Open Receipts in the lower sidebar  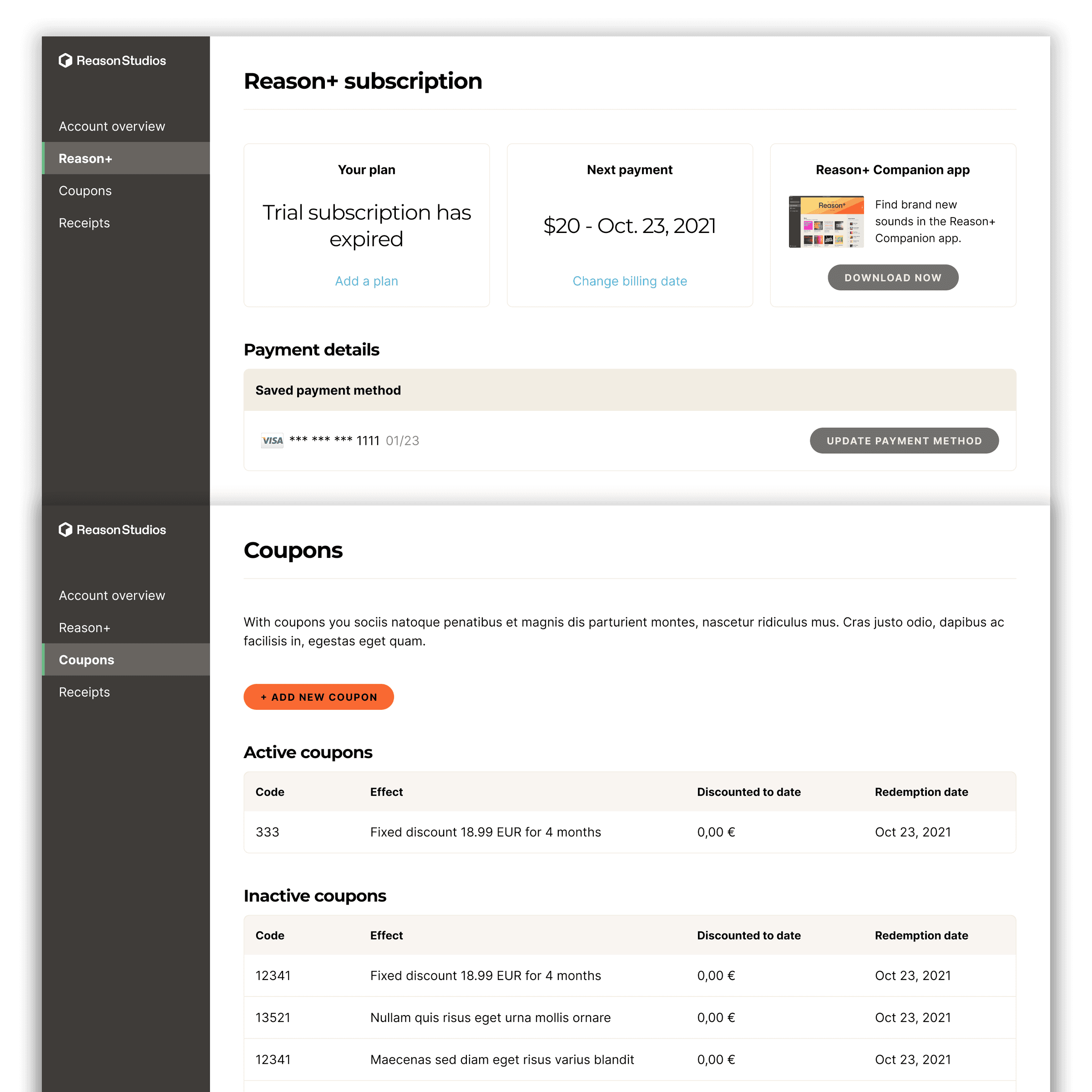pos(84,693)
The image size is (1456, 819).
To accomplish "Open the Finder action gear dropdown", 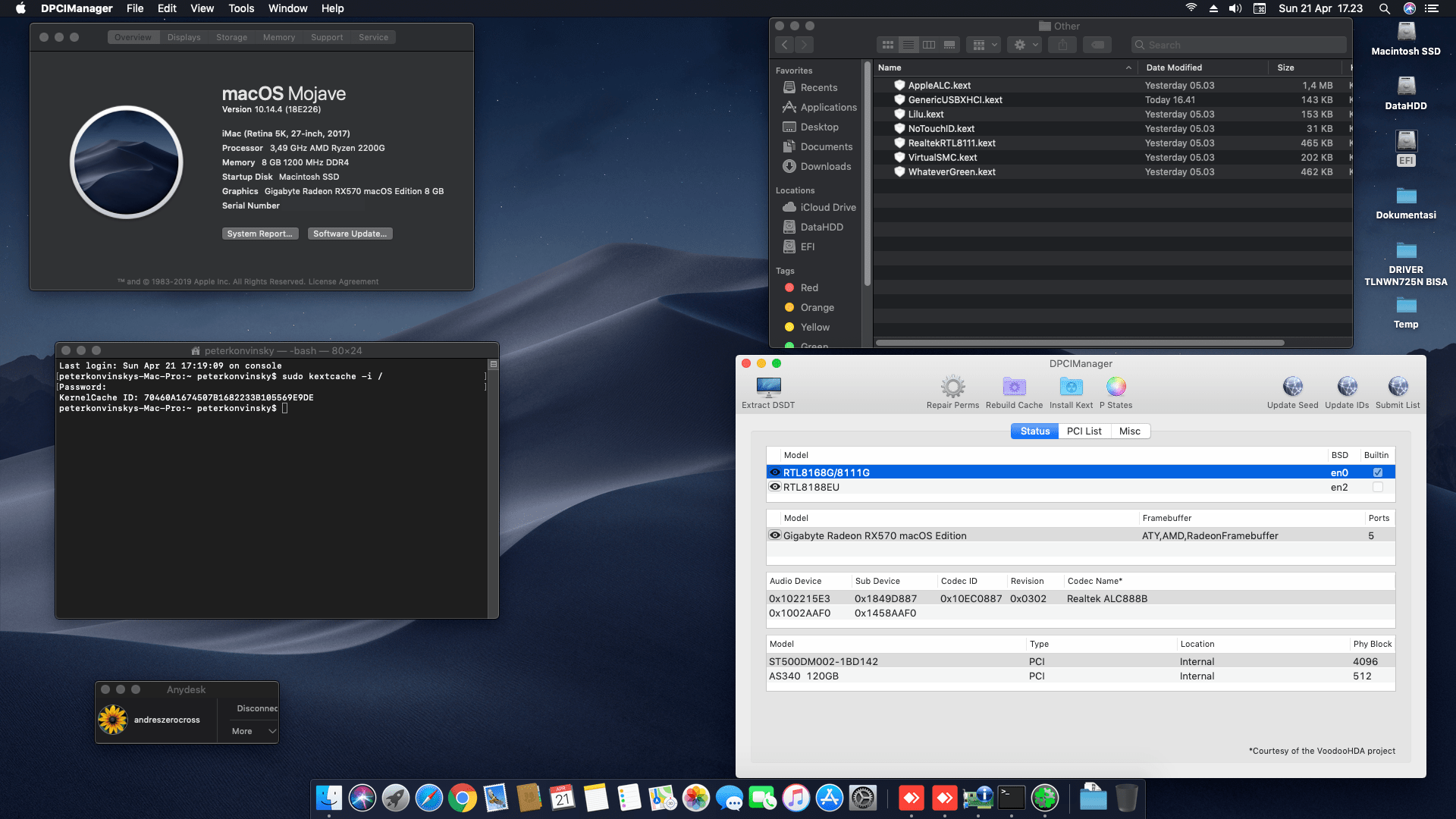I will coord(1024,45).
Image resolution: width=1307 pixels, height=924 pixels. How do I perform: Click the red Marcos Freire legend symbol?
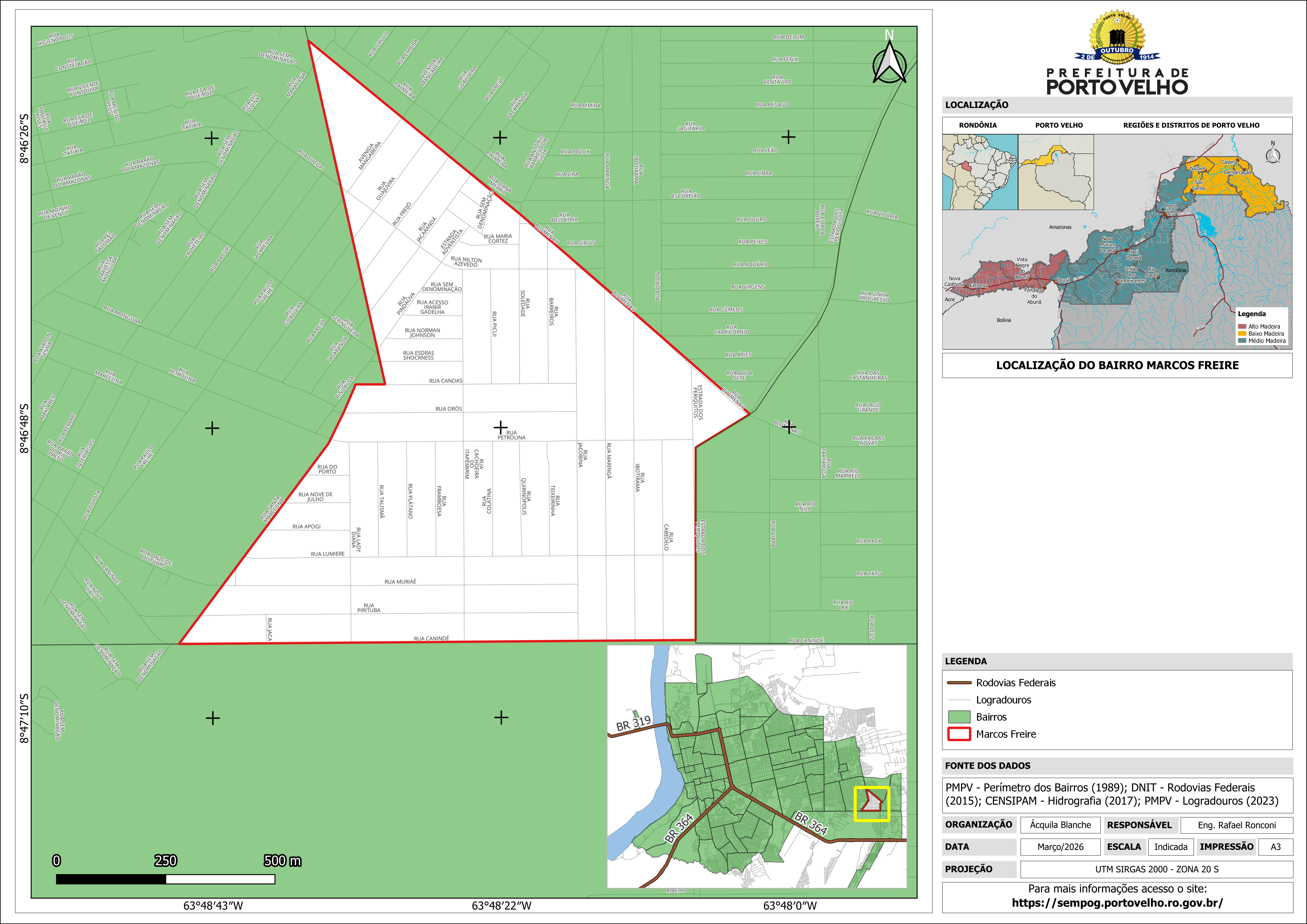coord(959,734)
☆ ☆ ☆ ☆
_Brief_
Please repeat, exactly as written, only the lines from the line with "Image resolution: width=1307" to the end of the data, leaving out every picture.

_Exercise output_
Image resolution: width=1307 pixels, height=924 pixels. How do I perform: Click the red Marcos Freire legend symbol?
coord(959,734)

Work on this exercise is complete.